風貌から察して有り余る程、魔法が上手かった。
風呂が欲しいという願望に賛同し、ノリノリで一緒に作り出した。
排水のパイプを魔法でサクッと通して、風呂の整形も魔法で簡単にやってのけた。
コーティングはどうするのか?とか湿気対策はどうすれば良いのか?等、俺よりも情熱を注ぎ込んでいた。
その結果2週間程で素晴らしい風呂場が出来上がった。
出来上がった瞬間は最初よりも硬い絆で結ばれた握手をし、称えあった程だ。
ただ改造費用が大幅に増えた為に、シャワー用の魔道具も、水を貯めたりその水を温める魔道具すらも買えなかった。よって、お湯の用意は魔法が得意なロンが担当し、その他食事を担当することに自然と決まっていった。
ロンが改造費用も半分出すと言ってくれたが頑なに断った。
風呂への情熱度もそうだったが、俺の家なのに乗っ取られそうと恐怖したこともあった為だった。
自分の家の為に自分のお金を使う。それは譲れなかった。
風呂が出来上がってからは、リオが作った朝食を2人で食べ、リオは冒険者ギルドへ適当な依頼をこなしたり、無ければ部屋の備品を買ったり、戻っては2階の掃除をしたりして過ごしていた。

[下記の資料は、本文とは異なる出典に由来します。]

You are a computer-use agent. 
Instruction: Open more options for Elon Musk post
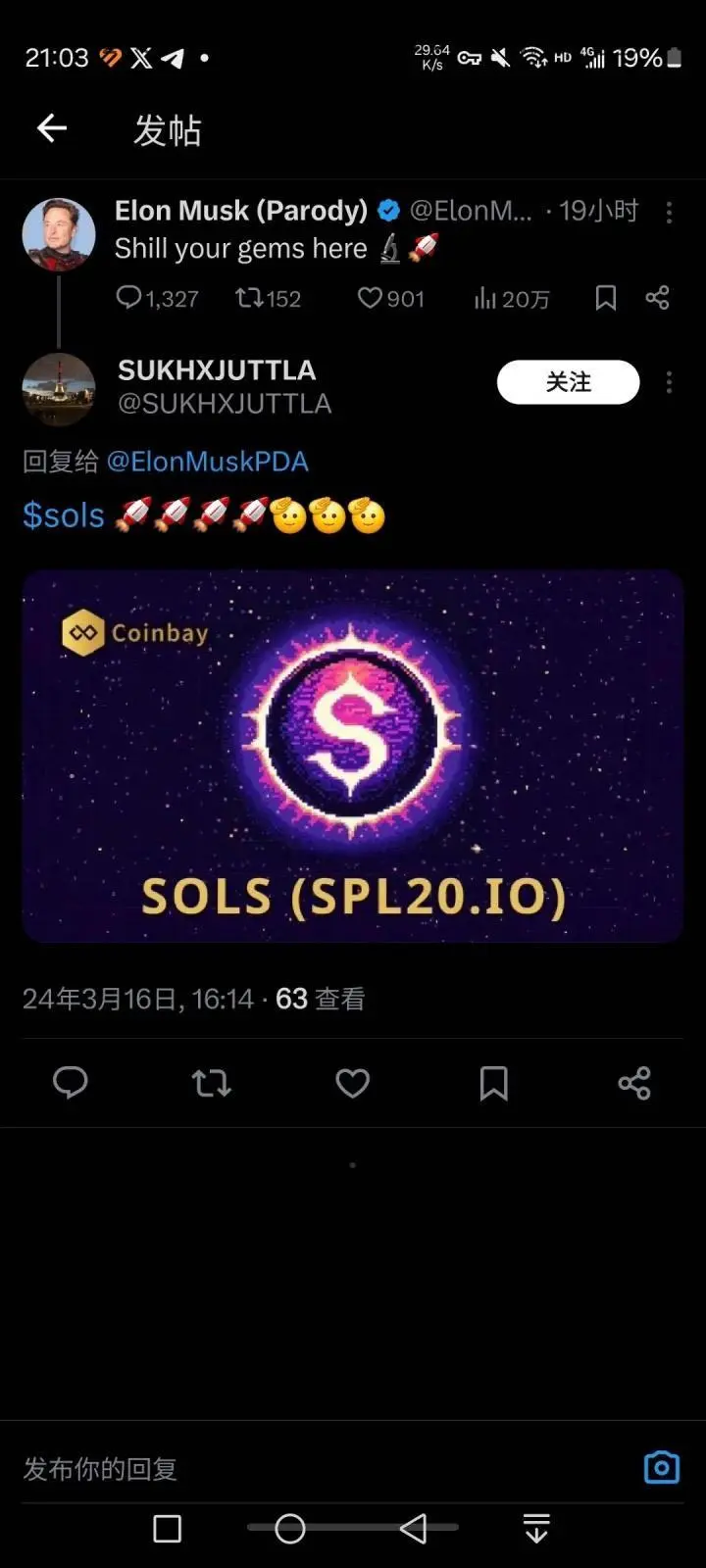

ロンもフラッと何処かへ出掛けたり、どこから持ってきたのか沢山の本を食堂スペースでのんびり読んでたり、行く宛てが無いということがやはり嘘だと気づいたが、触れない方がいいだろうと思い何も言わなかった。そういえば、自分が家を買う前の宿屋を利用していた頃、宿屋の主人も何も言わなかったなぁと思い出し、そんなもんかと宿屋の経営を想像していた。
昼食はお互いに居ない時もあるので各々自由に、夕食は日が暮れる前に帰って2人で食べるのか日課になっていった。
リオもロンもあまり酒を好まず、たまにチビチビ飲んでは談笑する仲になっていた。
中年と老人の2人。静かな時は意外にも合っており、往年の友人同士のような関係でゆっくりのんびりとした時の流れを2人で楽しんでいた。